Getting Started

Basic Overview

Submariner consists of several main components that work in conjunction to securely connect workloads across multiple Kubernetes clusters. For more information about Submariner’s architecture, please refer to the Architecture section.

The Broker

The Broker is an API that all participating clusters are given access to, and where two objects are exchanged via CRDs in .submariner.io:

  • Cluster: defines a participating cluster and its IP CIDRs.
  • Endpoint: defines a connection endpoint to a cluster, and the reachable cluster IPs from the endpoint.

The Broker must be deployed on a single Kubernetes cluster. This cluster’s API server must be reachable by all Kubernetes clusters connected by Submariner. It can be a dedicated cluster, or one of the connected clusters.

The Submariner Deployment on a Cluster

Once Submariner is deployed on a cluster with the proper credentials to the Broker it will exchange Cluster and Endpoint objects with other clusters (via push/pull/watching), and start forming connections and routes to other clusters.

Prerequisites

Submariner has a few requirements to get started:

  • At least two Kubernetes clusters, one of which is designated to serve as the central Broker that is accessible by all of your connected clusters; this can be one of your connected clusters, or a dedicated cluster.
  • The oldest tested Kubernetes version is 1.19. Older versions are known not to work with Submariner. Service discovery requires Kubernetes 1.21 or later.
  • Non-overlapping Pod and Service CIDRs between clusters. This is to prevent routing conflicts. For cases where addresses do overlap, Globalnet can be set up.

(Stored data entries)
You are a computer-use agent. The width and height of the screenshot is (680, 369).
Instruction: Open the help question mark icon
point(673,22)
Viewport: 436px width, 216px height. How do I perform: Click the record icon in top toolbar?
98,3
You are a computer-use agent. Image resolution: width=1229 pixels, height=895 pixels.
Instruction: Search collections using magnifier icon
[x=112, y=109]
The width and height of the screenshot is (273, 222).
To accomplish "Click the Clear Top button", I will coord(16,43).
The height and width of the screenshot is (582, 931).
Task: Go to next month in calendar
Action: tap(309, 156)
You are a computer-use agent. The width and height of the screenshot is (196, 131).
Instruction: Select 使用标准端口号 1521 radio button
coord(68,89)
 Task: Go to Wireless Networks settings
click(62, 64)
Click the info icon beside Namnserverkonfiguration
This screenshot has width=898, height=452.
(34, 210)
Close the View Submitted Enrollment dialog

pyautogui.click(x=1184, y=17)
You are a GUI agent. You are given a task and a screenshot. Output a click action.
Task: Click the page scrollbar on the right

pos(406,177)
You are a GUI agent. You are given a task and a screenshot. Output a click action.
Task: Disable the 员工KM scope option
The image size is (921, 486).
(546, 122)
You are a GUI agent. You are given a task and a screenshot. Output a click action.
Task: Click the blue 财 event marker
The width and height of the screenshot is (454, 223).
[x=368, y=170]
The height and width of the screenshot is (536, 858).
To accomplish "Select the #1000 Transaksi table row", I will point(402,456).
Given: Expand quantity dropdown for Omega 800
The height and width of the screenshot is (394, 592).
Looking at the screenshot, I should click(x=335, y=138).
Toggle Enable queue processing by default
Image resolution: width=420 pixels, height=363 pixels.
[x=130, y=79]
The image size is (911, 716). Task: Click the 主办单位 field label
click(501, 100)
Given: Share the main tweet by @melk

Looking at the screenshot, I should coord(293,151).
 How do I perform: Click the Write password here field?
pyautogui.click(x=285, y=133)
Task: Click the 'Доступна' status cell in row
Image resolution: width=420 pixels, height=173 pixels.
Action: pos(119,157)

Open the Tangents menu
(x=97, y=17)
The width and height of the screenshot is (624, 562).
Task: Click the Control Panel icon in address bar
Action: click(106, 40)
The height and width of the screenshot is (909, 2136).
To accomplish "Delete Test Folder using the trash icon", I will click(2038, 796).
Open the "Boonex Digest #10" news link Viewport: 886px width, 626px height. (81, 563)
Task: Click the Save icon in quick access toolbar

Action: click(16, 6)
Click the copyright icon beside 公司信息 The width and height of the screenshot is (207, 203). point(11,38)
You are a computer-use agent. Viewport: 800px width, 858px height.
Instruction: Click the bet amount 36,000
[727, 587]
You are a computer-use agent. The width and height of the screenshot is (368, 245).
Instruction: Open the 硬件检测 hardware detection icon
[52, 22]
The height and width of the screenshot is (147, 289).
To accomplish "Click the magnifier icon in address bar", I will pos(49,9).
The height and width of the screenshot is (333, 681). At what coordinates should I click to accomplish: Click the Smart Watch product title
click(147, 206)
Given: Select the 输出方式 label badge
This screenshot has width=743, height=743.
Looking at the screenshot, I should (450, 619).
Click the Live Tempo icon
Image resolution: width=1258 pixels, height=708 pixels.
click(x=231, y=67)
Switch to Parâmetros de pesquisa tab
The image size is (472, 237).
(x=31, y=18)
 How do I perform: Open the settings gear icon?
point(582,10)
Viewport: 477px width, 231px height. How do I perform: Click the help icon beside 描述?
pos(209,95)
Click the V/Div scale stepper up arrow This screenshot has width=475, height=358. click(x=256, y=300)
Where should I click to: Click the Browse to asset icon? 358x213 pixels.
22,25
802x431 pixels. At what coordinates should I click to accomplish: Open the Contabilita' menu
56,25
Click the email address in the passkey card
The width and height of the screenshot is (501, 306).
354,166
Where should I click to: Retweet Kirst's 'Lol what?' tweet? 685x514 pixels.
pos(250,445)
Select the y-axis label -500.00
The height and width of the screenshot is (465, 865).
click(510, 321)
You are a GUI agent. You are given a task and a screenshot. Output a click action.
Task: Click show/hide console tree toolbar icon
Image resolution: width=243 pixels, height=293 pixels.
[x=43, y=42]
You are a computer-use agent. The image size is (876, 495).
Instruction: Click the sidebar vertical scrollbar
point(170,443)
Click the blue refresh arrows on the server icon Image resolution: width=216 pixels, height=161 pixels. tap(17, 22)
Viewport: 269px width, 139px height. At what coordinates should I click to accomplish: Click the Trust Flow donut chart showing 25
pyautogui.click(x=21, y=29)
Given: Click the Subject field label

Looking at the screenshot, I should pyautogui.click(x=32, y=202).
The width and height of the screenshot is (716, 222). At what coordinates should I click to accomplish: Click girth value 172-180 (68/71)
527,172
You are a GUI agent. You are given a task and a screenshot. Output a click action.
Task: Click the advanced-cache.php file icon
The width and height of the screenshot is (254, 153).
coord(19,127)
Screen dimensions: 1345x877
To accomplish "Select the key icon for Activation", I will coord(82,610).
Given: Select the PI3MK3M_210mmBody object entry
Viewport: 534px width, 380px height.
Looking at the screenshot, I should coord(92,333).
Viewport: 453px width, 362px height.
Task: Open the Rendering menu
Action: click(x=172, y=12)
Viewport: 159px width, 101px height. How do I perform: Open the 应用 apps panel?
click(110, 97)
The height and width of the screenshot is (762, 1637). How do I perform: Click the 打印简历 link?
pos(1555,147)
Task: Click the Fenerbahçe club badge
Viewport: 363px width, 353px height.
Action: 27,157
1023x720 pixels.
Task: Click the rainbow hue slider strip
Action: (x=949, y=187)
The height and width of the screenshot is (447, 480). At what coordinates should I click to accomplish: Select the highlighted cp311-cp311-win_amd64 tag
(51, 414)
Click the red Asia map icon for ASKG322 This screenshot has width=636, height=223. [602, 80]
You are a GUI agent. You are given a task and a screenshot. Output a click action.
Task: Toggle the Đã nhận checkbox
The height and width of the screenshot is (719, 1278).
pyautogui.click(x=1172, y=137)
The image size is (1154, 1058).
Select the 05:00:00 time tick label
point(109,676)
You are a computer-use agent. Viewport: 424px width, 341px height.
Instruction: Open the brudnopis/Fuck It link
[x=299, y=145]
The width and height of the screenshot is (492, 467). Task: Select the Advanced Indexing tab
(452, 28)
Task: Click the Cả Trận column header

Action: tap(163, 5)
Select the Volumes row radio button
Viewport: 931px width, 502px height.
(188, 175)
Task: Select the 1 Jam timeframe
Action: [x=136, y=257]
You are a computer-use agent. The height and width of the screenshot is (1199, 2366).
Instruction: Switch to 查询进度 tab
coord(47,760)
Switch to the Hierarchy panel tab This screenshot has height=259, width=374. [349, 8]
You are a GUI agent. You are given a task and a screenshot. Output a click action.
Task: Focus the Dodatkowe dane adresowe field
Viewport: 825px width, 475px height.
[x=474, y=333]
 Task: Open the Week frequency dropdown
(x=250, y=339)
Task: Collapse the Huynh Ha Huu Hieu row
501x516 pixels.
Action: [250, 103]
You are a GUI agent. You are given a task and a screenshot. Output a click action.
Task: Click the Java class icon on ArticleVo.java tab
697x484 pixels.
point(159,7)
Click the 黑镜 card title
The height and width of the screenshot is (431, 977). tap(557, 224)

## What you are asked to do
Rewrite the Submariner guide from "Submariner has a" up to and including "1.21 or later.", swapping "central Broker" for "primary Broker".

## Response to the exercise
Submariner has a few requirements to get started:

  • At least two Kubernetes clusters, one of which is designated to serve as the primary Broker that is accessible by all of your connected clusters; this can be one of your connected clusters, or a dedicated cluster.
  • The oldest tested Kubernetes version is 1.19. Older versions are known not to work with Submariner. Service discovery requires Kubernetes 1.21 or later.